According to the NTSB, about six seconds prior to the derailment, the engineer made a comment regarding an overspeed condition. It said the engineer’s actions were "consistent with the application of the locomotive’s brakes" just before the recording ended. It did not appear the engineer placed the brake handle in emergency-braking mode, NTSB said. The recording ended as the locomotive was tilting and the crew was bracing for impact. The final recorded speed of the locomotive was 78 mph.

The engineer told investigators that he did not see the speed reduction sign. Recordings show that he took no action to reduce the speed of the train prior to the derailment. Investigators concluded the brief conversations between the engineer and the conductor did not distract them from their duties or their abilities to identify the speed reduction sign.

Investigators also found the trainset involved in the crash, which did not meet current crashworthiness standards and was only permitted to operate through a grandfathering agreement with the Federal Railroad Administration, was structurally vulnerable to high-energy derailments or collisions.

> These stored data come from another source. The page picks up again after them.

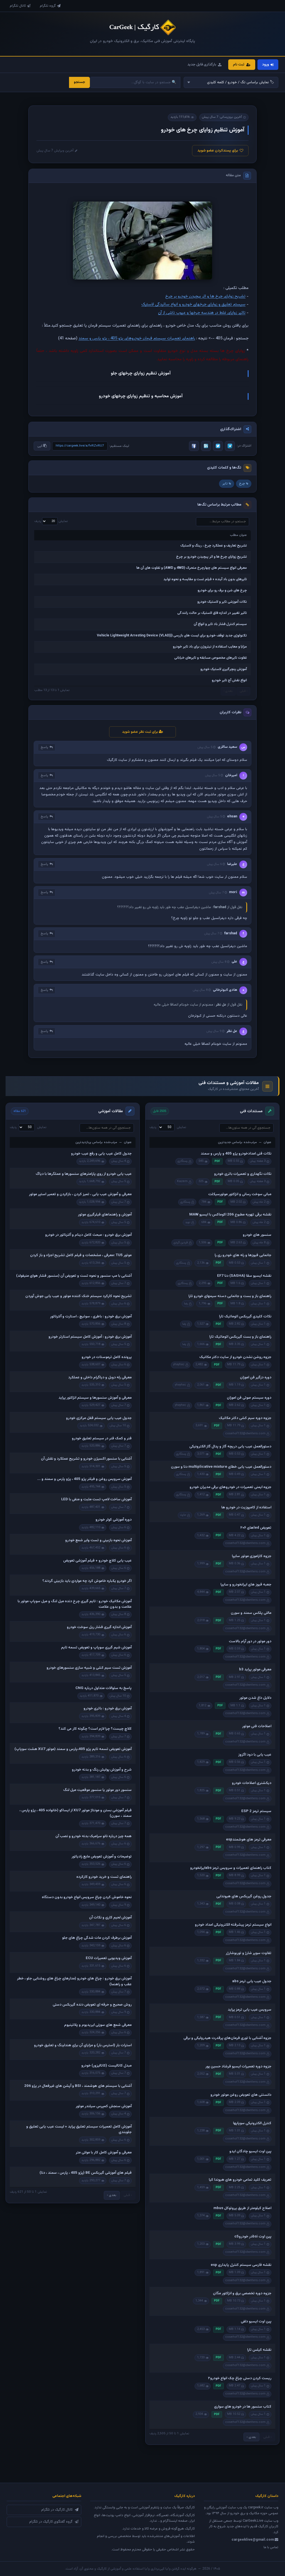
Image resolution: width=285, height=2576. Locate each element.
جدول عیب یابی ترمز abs (251, 1981)
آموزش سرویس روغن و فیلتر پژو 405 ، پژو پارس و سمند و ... (84, 1479)
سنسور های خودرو (257, 1235)
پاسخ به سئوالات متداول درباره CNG (103, 1688)
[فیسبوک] (194, 446)
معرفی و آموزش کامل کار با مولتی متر (104, 2152)
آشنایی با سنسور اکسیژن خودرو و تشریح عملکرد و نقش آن (86, 1459)
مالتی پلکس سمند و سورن (251, 1613)
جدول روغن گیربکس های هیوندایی (243, 1896)
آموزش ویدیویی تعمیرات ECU (109, 1958)
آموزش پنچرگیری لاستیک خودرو (223, 669)
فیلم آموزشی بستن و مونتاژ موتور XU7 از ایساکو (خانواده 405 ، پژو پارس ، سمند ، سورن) (75, 1813)
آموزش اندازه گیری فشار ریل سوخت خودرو (99, 1627)
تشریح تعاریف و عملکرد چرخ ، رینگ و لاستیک (213, 545)
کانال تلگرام (18, 6)
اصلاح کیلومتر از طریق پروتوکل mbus (242, 2208)
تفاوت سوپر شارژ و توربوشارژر (248, 1953)
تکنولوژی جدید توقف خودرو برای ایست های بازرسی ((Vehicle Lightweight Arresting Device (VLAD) (172, 635)
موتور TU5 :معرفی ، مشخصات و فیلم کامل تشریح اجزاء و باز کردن (81, 1255)
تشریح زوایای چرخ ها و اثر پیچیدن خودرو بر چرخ (205, 296)
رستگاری (183, 1161)
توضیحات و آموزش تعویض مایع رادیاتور (102, 1856)
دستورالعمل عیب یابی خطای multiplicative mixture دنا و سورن (221, 1467)
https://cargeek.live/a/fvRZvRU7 (80, 445)
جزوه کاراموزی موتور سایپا (251, 1556)
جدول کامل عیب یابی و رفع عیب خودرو (101, 1153)
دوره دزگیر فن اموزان (255, 1377)
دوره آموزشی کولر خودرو (113, 1520)
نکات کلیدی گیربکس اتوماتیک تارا (245, 1316)
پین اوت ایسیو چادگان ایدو (250, 2151)
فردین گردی (181, 1242)
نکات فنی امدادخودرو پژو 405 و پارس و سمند (236, 1153)
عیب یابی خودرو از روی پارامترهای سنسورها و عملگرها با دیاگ (84, 1174)
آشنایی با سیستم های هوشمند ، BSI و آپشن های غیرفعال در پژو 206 (78, 2086)
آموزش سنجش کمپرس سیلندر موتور (104, 2106)
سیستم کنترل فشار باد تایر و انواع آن (220, 624)
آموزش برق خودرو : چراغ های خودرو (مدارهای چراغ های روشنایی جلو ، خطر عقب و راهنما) (74, 1981)
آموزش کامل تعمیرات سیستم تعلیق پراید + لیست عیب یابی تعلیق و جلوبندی (79, 2129)
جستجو (79, 82)
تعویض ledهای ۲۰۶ (255, 1528)
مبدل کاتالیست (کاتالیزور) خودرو (106, 2065)
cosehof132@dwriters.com (245, 1433)
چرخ (242, 483)
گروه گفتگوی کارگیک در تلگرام (51, 2521)
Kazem (182, 1181)
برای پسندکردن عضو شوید (217, 150)
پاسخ (44, 747)
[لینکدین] (206, 446)
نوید (187, 1222)
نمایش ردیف (51, 521)
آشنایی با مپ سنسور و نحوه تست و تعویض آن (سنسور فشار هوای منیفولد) (74, 1276)
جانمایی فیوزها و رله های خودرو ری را (243, 1255)
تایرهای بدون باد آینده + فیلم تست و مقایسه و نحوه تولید (205, 579)
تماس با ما (271, 2547)
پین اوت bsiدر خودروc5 (252, 2236)
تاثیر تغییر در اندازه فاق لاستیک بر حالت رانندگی (212, 613)
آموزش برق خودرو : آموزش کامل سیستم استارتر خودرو (90, 1337)
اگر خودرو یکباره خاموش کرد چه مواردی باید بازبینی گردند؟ (87, 1581)
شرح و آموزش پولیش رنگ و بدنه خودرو (102, 1770)
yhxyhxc (179, 1364)
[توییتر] (218, 446)
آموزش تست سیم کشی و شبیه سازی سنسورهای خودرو (89, 1668)
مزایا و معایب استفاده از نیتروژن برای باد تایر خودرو (210, 646)
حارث (183, 1515)
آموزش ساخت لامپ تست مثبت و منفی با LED (96, 1499)
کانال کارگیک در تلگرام (57, 2510)
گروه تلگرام (48, 6)
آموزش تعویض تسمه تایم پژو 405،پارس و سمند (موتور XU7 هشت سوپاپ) (73, 1749)
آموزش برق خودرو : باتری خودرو (107, 1708)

Responsibility for the planning, safety and oversight of the Cascades operation involved numerous organizations, including Amtrak, the Washington State Department of Transportation, the Federal Railroad Administration and the Central Puget Sound Regional Transit Authority. Investigators found there was a general sense that none of the participants fully understood the scope of their roles and responsibilities as they pertained to the safe operation of the service, which allowed critical safety areas to be unaddressed.

As a result of the investigation, the NTSB issued 26 safety recommendations to the Federal Railroad Administration, the Washington State Department of Transportation, Oregon Department of Transportation, Central Puget Sound Regional Transit Authority and the United States Department of Defense.